ABOUT THIS EXERCISE:
Copy, from the data below, each line that has the word "agent".

SOURCE MATERIAL:
== Segment start ==

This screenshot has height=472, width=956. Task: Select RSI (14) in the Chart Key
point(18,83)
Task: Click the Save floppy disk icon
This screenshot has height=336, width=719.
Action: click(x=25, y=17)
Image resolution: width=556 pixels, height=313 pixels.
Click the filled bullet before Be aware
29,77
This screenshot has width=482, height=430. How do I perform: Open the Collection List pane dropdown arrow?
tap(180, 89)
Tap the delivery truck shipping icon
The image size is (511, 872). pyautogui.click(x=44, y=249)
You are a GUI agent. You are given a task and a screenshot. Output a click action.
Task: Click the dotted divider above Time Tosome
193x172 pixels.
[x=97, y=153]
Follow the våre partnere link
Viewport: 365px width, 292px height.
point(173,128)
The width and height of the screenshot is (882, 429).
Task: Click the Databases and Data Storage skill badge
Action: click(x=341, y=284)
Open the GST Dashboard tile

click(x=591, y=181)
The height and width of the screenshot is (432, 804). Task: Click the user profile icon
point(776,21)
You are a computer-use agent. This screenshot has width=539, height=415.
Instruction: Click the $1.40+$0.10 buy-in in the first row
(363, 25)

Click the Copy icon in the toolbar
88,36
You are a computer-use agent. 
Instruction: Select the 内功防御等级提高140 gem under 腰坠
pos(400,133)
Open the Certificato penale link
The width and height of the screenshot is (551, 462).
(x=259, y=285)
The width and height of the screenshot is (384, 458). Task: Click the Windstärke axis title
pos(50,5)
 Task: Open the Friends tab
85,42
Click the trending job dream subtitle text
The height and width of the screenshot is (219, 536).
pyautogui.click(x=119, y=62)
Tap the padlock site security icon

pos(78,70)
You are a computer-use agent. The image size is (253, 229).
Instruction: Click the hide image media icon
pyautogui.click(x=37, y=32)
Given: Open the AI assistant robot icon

== Segment end ==

RESULT FOR THIS TASK:
You are a GUI agent. You are given a task and a screenshot. Output a click action.
You are a computer-use agent. This screenshot has width=539, height=415.
You are a computer-use agent. 
You are a computer-use agent. The image size is (253, 229).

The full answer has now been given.